Как же хорошо, думала Сильвия, что она сняла свою рабочую блузу и сермяжную нижнюю юбку и нарядилась в шерстяное платье, прежде чем сесть за работу вместе с матерью.
К тому времени, когда девушка снова села, отец с Кинрейдом, наполнив стаканы, обсуждали достоинства различных видов спиртного – беседа, со временем переросшая в разговор о контрабанде и уловках, к которым они сами или их приятели прибегали для того, чтобы одурачить власти. Цепочки из людей, переправлявших по ночам товары на сушу; бочонки с бренди, которые находили фермеры, гонявшие по ночам лошадей на такие расстояния, что с утра животные не могли работать; хитрости, на которые пускались женщины, проносившие запрещенные товары… Если женщина решала заняться контрабандой, она начисто забывала о морали и изобретательностью, хитростью и наглостью превосходила любого мужчину. Вероятно, одним из важнейших свидетельств прогресса является то, что в торговле, трапезах и прочих делах мы руководствуемся заветами своей религии в гораздо большей мере, чем наши деды. Сильвия же, как и ее мать, была человеком своего времени. Обе с восхищением слушали рассказы о хитрых трюках, притворстве и лжи, словно все это было верхом благородства. Впрочем, будь Сильвия в повседневной жизни хоть на одну десятую такой же обманщицей, это разбило бы ее матери сердце. И все же когда налог на соль начал неуклонно и безжалостно увеличиваться, когда уголовным преступлением стало подобрать несколько выброшенных с солеварни на дорогу грубых грязных комьев, когда оный налог сделал цену на этот товар первой необходимости столь высокой, что соль превратилась в роскошь – причем порой совершенно непозволительную, – правительство нанесло удар по честности людей, по их нравственности, и вред этот был слишком серьезен, чтобы его можно было исправить проповедями. Многие другие налоги, пусть и в меньшей степени, приводили к таким же последствиям. Вам может показаться странной подобная попытка связать людскую честность с налогообложением, однако не думаю, что эта идея так уж далека от истины.
С похождений контрабандистов разговор сам собой перешел на рассказы о приключениях Робсона, в юности бороздившего Гренландское море, и Кинрейда, бывшего лучшим из гарпунеров на побережье в те дни, о которых повествует наша история.
– Бояться нужно трех вещей, – произнес Робсон со знанием дела. – Льдов, скверной погоды, которая еще подлее льдов, и, в первую очередь, самих китов, ведь они хуже всего.
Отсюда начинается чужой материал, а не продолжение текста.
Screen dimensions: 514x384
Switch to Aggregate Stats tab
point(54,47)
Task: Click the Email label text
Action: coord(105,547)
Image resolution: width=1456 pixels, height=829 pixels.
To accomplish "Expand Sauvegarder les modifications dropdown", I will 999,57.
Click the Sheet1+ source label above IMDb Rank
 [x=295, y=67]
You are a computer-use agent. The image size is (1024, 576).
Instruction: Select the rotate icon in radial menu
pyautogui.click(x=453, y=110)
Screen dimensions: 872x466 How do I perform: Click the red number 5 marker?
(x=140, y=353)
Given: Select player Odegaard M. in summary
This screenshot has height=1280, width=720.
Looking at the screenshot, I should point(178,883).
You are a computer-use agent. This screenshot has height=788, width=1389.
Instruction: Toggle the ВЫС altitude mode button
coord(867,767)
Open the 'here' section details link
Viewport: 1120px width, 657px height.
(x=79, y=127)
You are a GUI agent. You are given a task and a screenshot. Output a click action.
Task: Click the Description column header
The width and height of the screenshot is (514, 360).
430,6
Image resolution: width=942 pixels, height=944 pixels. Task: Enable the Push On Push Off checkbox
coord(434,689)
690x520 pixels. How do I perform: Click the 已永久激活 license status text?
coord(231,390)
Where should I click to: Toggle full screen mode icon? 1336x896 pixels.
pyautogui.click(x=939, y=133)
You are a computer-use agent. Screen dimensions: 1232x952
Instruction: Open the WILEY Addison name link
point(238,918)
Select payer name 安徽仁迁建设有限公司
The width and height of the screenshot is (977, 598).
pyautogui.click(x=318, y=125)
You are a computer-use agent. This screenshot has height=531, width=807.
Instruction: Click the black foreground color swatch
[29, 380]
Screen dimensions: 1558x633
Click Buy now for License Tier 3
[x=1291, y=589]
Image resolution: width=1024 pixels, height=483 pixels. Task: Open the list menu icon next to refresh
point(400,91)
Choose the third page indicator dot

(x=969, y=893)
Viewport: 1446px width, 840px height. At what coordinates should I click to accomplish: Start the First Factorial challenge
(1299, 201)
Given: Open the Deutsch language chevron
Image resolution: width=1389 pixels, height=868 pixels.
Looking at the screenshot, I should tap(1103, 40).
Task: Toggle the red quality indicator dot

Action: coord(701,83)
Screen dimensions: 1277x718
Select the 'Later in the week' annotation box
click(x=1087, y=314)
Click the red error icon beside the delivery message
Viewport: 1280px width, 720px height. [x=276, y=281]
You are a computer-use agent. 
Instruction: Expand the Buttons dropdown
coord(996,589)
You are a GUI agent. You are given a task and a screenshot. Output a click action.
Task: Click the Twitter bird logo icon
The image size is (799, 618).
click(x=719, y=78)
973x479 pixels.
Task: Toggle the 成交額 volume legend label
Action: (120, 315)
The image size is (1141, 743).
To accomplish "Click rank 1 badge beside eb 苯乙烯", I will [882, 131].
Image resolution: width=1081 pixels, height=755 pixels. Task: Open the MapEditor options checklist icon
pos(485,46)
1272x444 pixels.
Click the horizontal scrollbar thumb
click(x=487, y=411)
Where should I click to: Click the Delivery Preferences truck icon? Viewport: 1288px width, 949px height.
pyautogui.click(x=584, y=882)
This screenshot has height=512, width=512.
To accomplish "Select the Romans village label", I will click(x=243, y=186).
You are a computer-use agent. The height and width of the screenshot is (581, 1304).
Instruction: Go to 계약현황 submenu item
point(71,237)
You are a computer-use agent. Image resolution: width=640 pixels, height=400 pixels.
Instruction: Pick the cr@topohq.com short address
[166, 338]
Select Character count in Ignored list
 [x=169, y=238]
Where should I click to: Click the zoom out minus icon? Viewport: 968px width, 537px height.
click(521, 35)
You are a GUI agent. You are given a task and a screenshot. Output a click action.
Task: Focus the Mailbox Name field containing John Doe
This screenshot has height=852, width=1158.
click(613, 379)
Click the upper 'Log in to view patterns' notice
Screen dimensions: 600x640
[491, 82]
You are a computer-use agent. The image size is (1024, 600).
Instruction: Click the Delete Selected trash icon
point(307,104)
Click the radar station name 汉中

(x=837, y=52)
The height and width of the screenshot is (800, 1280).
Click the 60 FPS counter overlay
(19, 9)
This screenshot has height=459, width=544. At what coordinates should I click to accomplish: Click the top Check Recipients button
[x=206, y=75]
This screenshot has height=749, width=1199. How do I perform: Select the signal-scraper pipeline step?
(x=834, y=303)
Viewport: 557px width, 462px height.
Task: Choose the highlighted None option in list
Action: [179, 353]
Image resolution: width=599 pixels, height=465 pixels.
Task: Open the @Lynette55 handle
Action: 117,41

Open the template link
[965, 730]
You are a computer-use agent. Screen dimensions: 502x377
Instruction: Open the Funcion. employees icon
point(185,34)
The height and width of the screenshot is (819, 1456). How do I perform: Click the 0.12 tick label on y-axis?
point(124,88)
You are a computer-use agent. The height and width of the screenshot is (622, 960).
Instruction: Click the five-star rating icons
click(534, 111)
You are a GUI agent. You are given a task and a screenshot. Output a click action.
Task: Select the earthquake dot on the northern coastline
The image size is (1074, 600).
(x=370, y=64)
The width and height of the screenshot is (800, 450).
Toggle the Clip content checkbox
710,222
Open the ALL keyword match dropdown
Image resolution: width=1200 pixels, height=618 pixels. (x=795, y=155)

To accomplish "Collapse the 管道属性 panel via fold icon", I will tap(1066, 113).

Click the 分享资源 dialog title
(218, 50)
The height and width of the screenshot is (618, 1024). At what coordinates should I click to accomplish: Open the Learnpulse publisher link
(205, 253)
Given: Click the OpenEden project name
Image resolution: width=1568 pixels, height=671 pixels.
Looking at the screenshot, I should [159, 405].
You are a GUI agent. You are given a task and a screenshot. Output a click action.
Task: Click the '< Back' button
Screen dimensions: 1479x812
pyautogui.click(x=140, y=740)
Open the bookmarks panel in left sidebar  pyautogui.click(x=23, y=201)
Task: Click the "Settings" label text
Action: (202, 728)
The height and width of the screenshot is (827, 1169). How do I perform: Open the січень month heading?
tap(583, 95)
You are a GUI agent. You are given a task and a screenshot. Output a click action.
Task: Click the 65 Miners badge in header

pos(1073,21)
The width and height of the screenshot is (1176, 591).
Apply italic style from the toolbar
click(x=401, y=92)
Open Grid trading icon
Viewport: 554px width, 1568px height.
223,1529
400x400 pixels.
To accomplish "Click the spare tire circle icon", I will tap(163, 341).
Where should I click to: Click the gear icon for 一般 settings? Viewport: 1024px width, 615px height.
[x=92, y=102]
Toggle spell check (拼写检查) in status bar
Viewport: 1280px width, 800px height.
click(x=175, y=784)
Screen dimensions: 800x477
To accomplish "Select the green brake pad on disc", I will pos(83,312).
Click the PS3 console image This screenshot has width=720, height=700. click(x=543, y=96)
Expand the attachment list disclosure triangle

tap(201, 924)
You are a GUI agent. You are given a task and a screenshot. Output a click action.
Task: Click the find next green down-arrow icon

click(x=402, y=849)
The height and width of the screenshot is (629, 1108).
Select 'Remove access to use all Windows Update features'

Во всяком случае, так было в мое время. Возможно, с тех пор треклятые твари научились хорошим манерам. Когда я был молод, они никак не позволяли себя загарпунить, не начав барахтаться и не колотя хвостом и плавниками до тех пор, пока их полностью не окутывала пена, а люди в лодках не промокали насквозь, что в тех широтах совсем уж некстати.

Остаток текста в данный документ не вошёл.